Fetal hydrops is the abnormal accumulation of fluid in two or more body cavities or area.

Soft tissue areas or cavities include:

  • Soft tissue area (Skin) >5mm
  • Lungs (Pleura)
  • Abdomen (Peritoneum)
  • Heart (Pericardium)

Fetal hydrops happens because there is an imbalance of fluid changes in the fetal body, when more fluid is retained than resorbed. The diagnosis is usually made by ultrasound, and oftentimes there is also polyhydramnios (too much amniotic fluid) present as well as placental thickening (>4 cm in the second and > 6cm in the third trimester).

Hydrops can happen for two major reasons:

  • Immune Hydrops
  • Non-Immune Hydrops
Immune Hydrops

bmed_ad_r]Immune hydrops is caused by antibodies from the mother crossing the placenta and attacking fetal red cells, usually Rh isoimmunization
or alloimmune hemolytic disease.
Therefore, the first step in identifying potential reasons for fetal hydrops is to do a blood test (Coombs test) to check whether there are antibodies in the maternal blood serum. The presence of potentially harmful antibodies increases the chance that the fetal hydrops is an immune hydrops, and that hydrops is caused by destruction of fetal red cells and fetal anemia. Today, less than 10% of all cases of fetal hydrops are caused by immune issues, and the majority of fetal hydrops cases are nonimmune hydrops

Nonimmune hydrops

The incidence of nonimmune hydrops fetalis (NIHF)  is about 1 in 1,700-3,000 pregnancies. The most common cause of nonimmune hydrops are fetal cardiac anomalies followed by fetal chromosomal anomalies.

Causes of nonimmune hydrops include:

  • Fetal cardiac problems
  • Fetal chromosome problems
  • Fetal blood problems
  • Obstruction of venous or lymphatic flow
  • Twin-to-twin transfusion syndrome
  • Hereditary or metabolic diseases
  • Diabetes
  • Infections
  • Anemias
  • Chylothoirax
  • Medications

Recent studies show that the causes of non immune hydrops can be found about 50-60% of the time prior to birth, and 85% after birth

Preterm births and polyhydramnios ioccur often.

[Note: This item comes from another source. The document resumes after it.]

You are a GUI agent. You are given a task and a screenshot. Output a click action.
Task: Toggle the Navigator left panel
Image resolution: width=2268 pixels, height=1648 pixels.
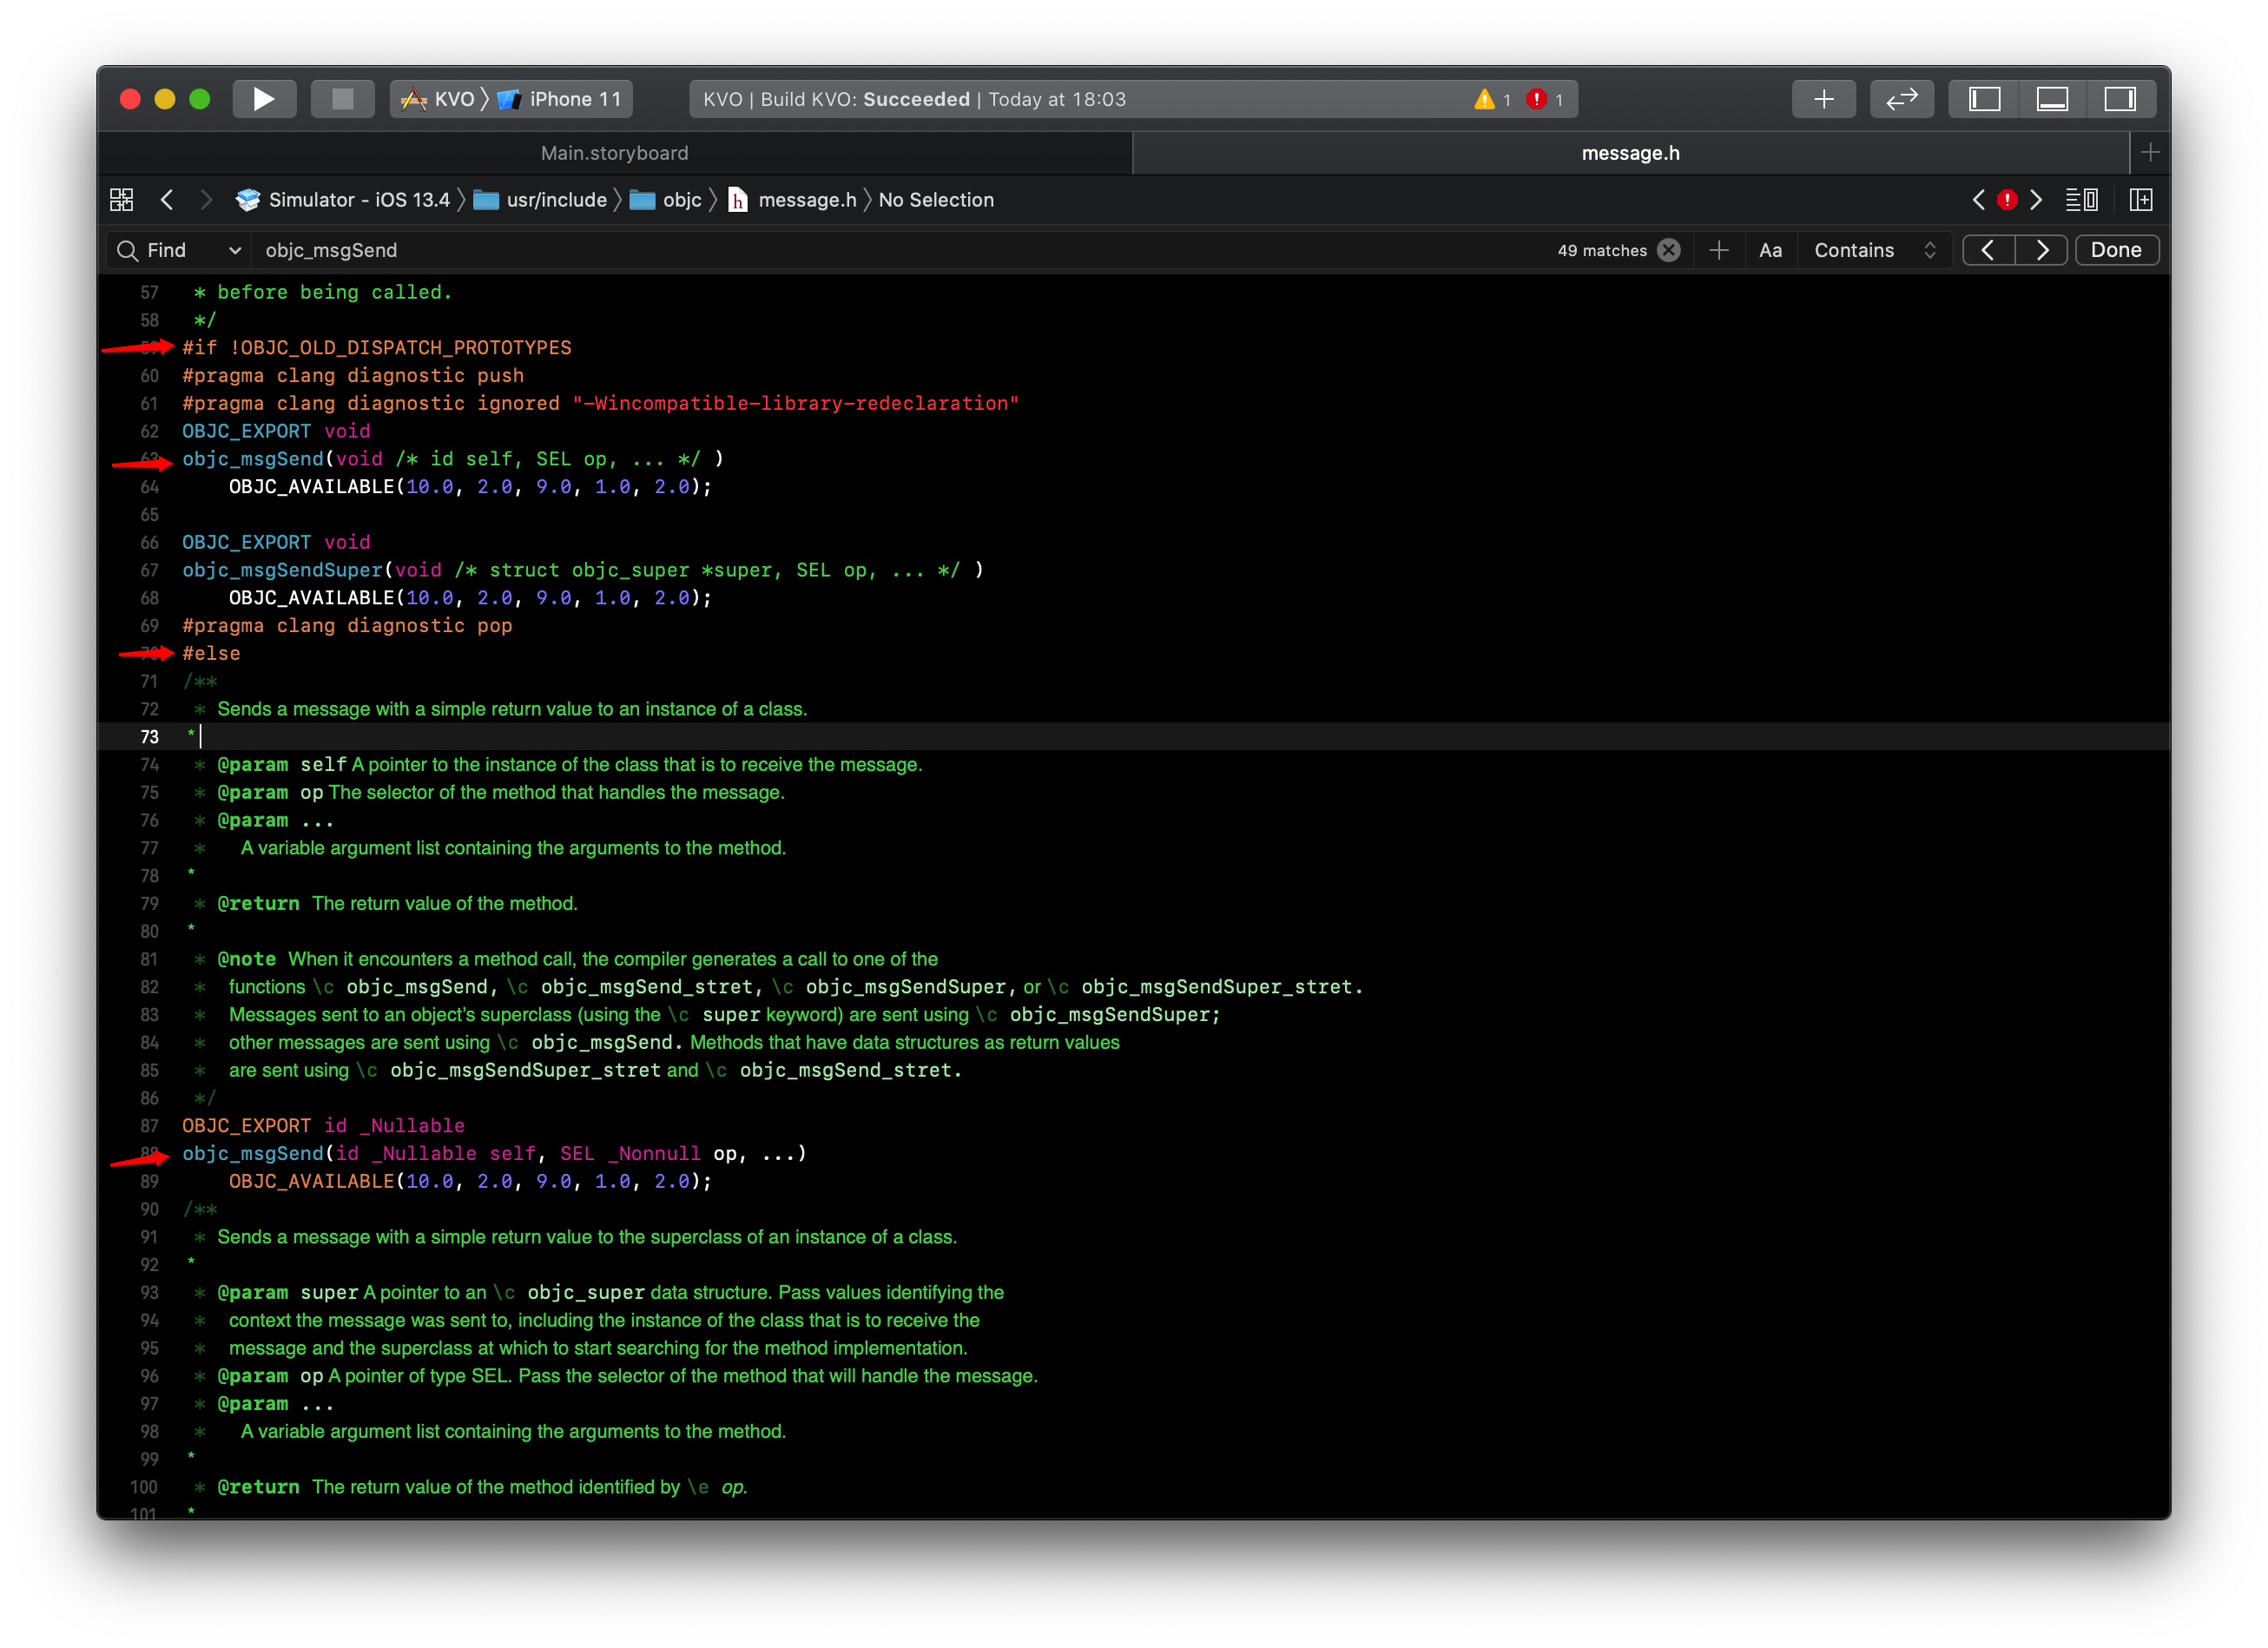(x=1984, y=99)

Once a fetal hydrops is diagnosed, the following steps are taken to check for possible causes:

  1. An antibody screen (indirect Coombs test) is done in the mother's blood to differentiate between immune and non-immune hydrops.
  2. A sonography of the fetus(es) to check for anomalies
  3. A sonography of the placenta, 
  4. Fetal echocardiography for cardiac anomalies and fetal arrhythmia, 
  5. Middle cerebral artery Doppler evaluation for anemia
  6. CVS or amniocentesis for fetal karyotype and/or chromosomal microarray analysis (CMA), regardless of whether a structural fetal anomaly is identified. (

The next steps are usually guided by the findings of the above tests, the gestational week, and other tests such as non stress tests and biophysical profiles.

If the fetus is stable and in the absence of clinical deterioration or other indication for earlier intervention, delivery by 37 to 38 weeks should be considered.  

The prognosis depends on the cause of the hydrops and on the gestational age at detection.  Neonatal survival is often less than 50% and higher the earlier the hydrops is diagnosed.
Even if the baby is liveborn, neonatal mortality can be over 50% except with chylothorax which has a neonatal mortality rate below 10%.